While some hardhearted people might disagree, most of us would agree that it would be difficult to overstate the importance of forgiveness. And its importance includes both being forgiven as well us forgiving.

I’ve been thinking about what I call “the four lines of forgiveness” for several weeks now, and a news report I just saw on TV reinforced both my premise that we cannot overstate the importance of forgiveness and that there are four lines of it.

The news report was about the trial of a police officer who was going home to her apartment and got on the wrong floor. She entered the wrong apartment, thinking it was hers, and shot and killed the resident thinking he was an intruder. She was convicted and sentenced to 10 years in prison.

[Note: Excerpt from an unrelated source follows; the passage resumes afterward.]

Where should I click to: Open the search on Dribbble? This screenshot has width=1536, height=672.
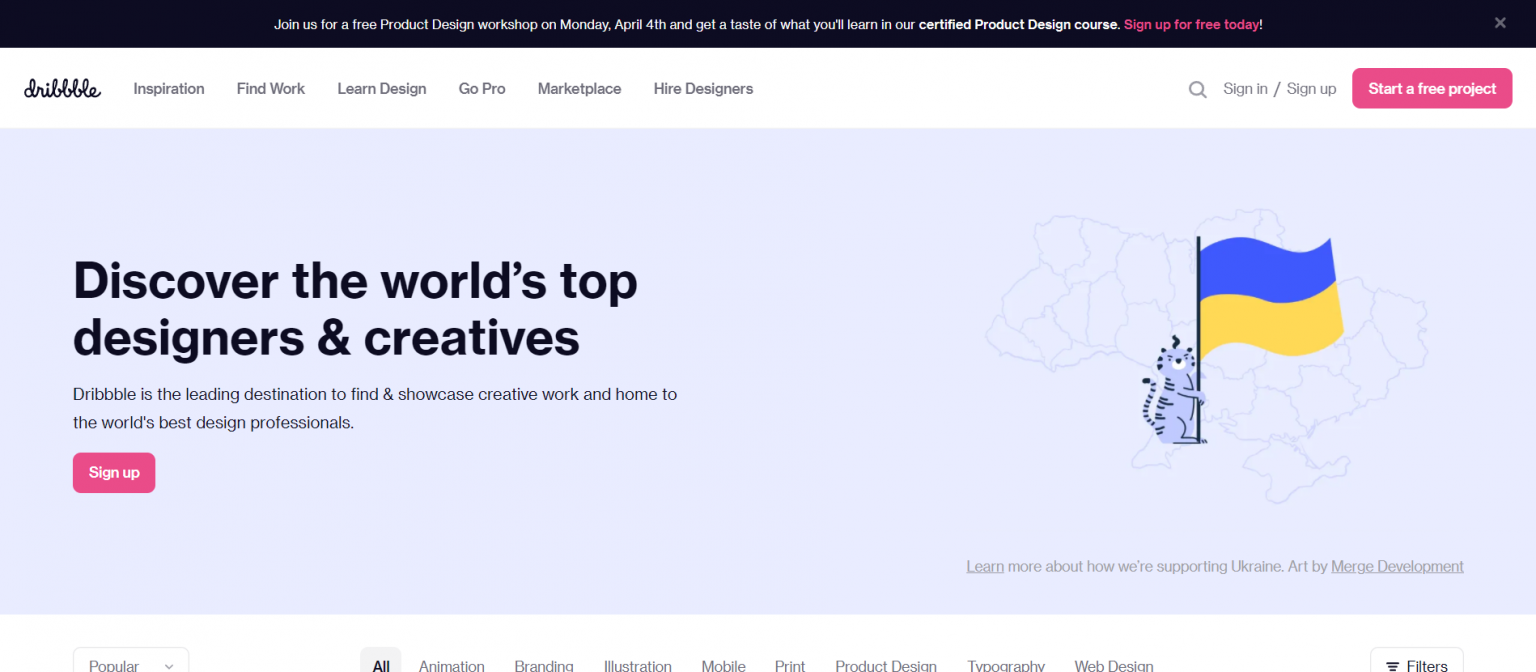(x=1197, y=88)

What was so powerful to me about the news report was the words of the victim’s younger brother on the witness stand speaking to the woman who had killed him. He said he forgave her, loved her, and hoped the best for her while she was in prison. He then asked the judge if he could hug her, got the judge’s permission, and the two embraced. It was a powerful and moving demonstration to see. (To forgive someone does not mean we must put ourselves in a place or position to be hurt or wronged again by the person we are forgiving.)

One line of forgiveness that can be challenging and is beautiful is our forgiveness of others. I have no idea if the younger brother’s words to his older brother’s killer were challenging, but I do know they were beautiful. I also know in my own life, and probably in yours as well, that forgiving others can be challenging. But the reality is that God calls us to forgive others and forgiving them is good for us.

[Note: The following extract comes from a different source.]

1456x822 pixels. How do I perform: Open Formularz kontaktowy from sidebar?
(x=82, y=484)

A second line of forgiveness is others forgiving us. I’m confident every person who reads this post has needed forgiveness from others. It is not always offered, of course, but often it is. In my experience admitting whatever it was that you did or said that needs forgiving, and asking for it, goes a long way in receiving it. Unfortunately, if forgiveness is not granted, we have to leave it there.

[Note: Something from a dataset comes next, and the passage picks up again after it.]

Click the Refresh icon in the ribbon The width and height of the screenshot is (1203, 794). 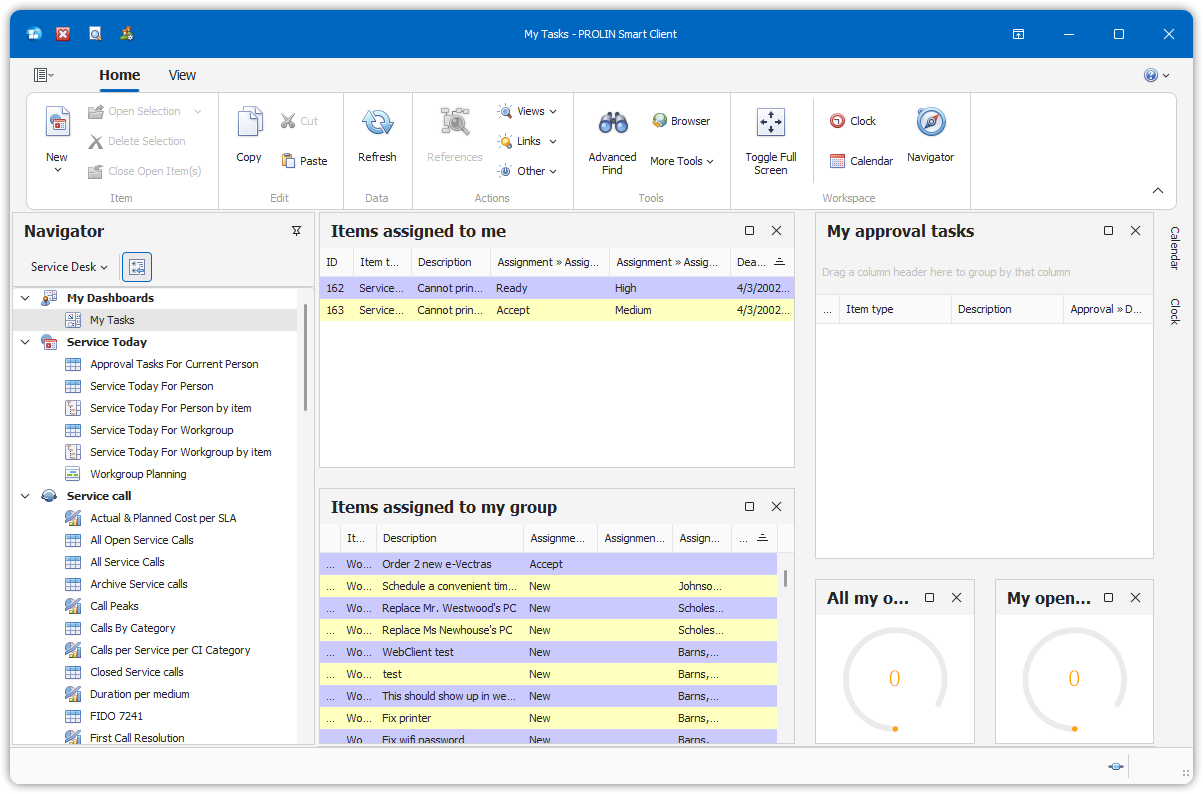coord(377,123)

A third line of forgiveness is God forgiving us. We should never take God’s forgiveness for granted, but the Bible is clear that God wants to forgive us. That’s what the coming, life, death, burial, and resurrection of Jesus is all about. All of us, without exception, need God’s forgiveness. And while it is not necessarily automatic, because of his great love for us God does forgive us when we ask for it.

A fourth line of forgiveness is forgiving ourselves. We probably don’t think or talk as much about this line as we do the others, but for many of us, this is a need. We’ve all heard people say something along the lines of “I’ll never be able to forgive myself!” Certainly no one should be cavalier or flippant about forgiving themselves. Yet, my sense is we do need to forgive ourselves, not be totally defeated by our failures, and move forward rejoicing in God’s forgiveness in Jesus with a commitment and resolve to do better.